MIT License Version Platform Status CI codecov

AI accelerates engineering without removing human control.


About

Gebeta Sovereign Code Assistant is a local-first AI engineering environment that enables developers and teams to code, review, refactor, test, and execute agent workflows without exposing proprietary source code to third-party AI providers.

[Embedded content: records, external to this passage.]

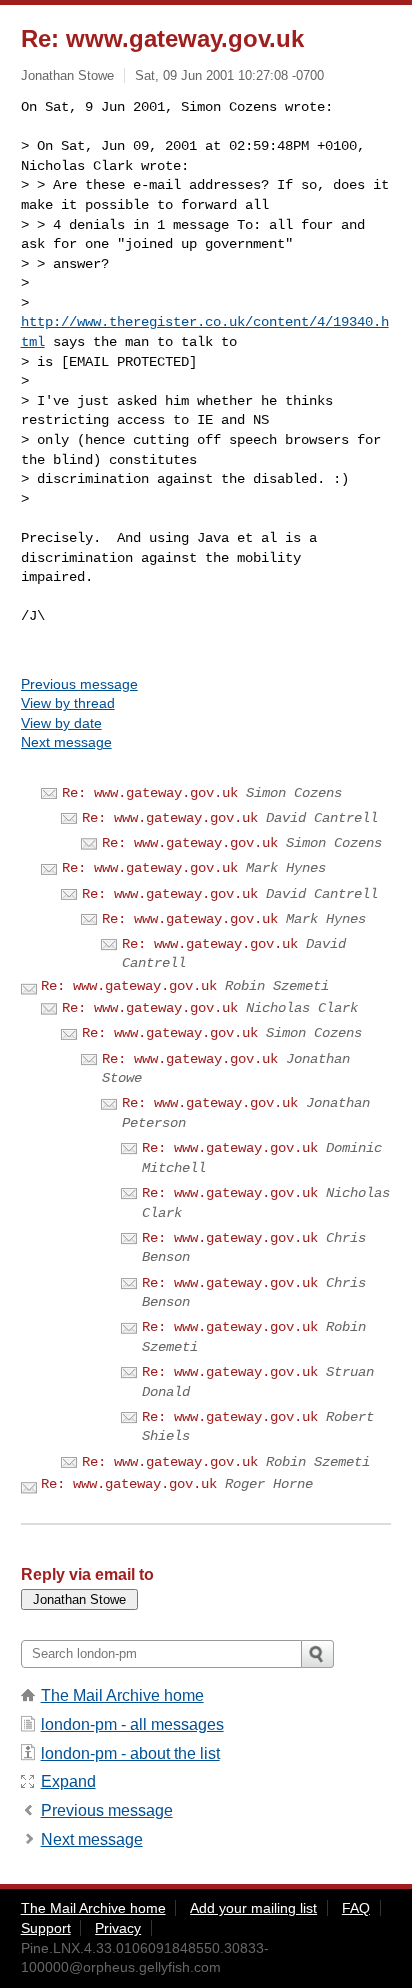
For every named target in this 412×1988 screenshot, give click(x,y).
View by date (61, 723)
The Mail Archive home (122, 1695)
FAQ (356, 1908)
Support (46, 1928)
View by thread (68, 703)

It combines local LLM inference (Ollama), IDE-native agent workflows (Continue), and a control layer of policies, approvals, and guardrails into a practical system for sovereign software development.


Core Philosophy

  • Local First – Models run locally, code stays local
  • Human Approval – Sensitive actions require explicit review
  • Controlled Agents – AI operates inside policy boundaries
  • Auditability – Engineering actions are reviewable
  • Team Standardization – Repeatable, governed AI workflows

Features

Feature Description
🔒 Local Inference Run coding models locally using Ollama — no cloud dependency
🤖 Agent-Ready Multi-step coding workflows with Continue
✅ Human Approval Explicit review before sensitive actions
🛡️ Project Guardrails Repo-specific rules and coding standards
📋 Auditability Local history, approvals, and action logs
👥 Team Standardization Shared configs and deployment patterns
✈️ Air-Gapped Option Zero external connectivity required
🎛️ Two Deployment Modes Maximum Privacy or Productivity Mode

Quick Start

Get up and running in 10 minutes.

1. Clone the Repository

git clone https://github.com/gebetasuq/gebeta-Sovereign-code-assistant-
cd gebeta-Sovereign-code-assistant-
  1. Install Ollama
# macOS/Linux
curl -fsSL https://ollama.com/install.sh | sh

# Windows: Download from https://ollama.com
  1. Start Ollama & Pull Models
# Start the Ollama server (keep this terminal open)
ollama serve

# In a new terminal, pull recommended models
ollama pull qwen2.5-coder:7b
ollama pull codellama:7b
  1. Install VS Code & Continue

· Install Visual Studio Code · Install the Continue extension

  1. Configure Continue
# macOS/Linux
mkdir -p ~/.continue
cp configs/continue-config.yaml ~/.continue/config.yaml

# Windows
mkdir %USERPROFILE%\.continue
copy configs\continue-config.yaml %USERPROFILE%\.continue\config.yaml
  1. Start Coding

Open VS Code, open the Continue sidebar (Cmd+Shift+P → "Continue: Open Chat"), and start coding with AI assistance!


Deployment Modes

Mode A: Maximum Privacy (Recommended for Sensitive Code)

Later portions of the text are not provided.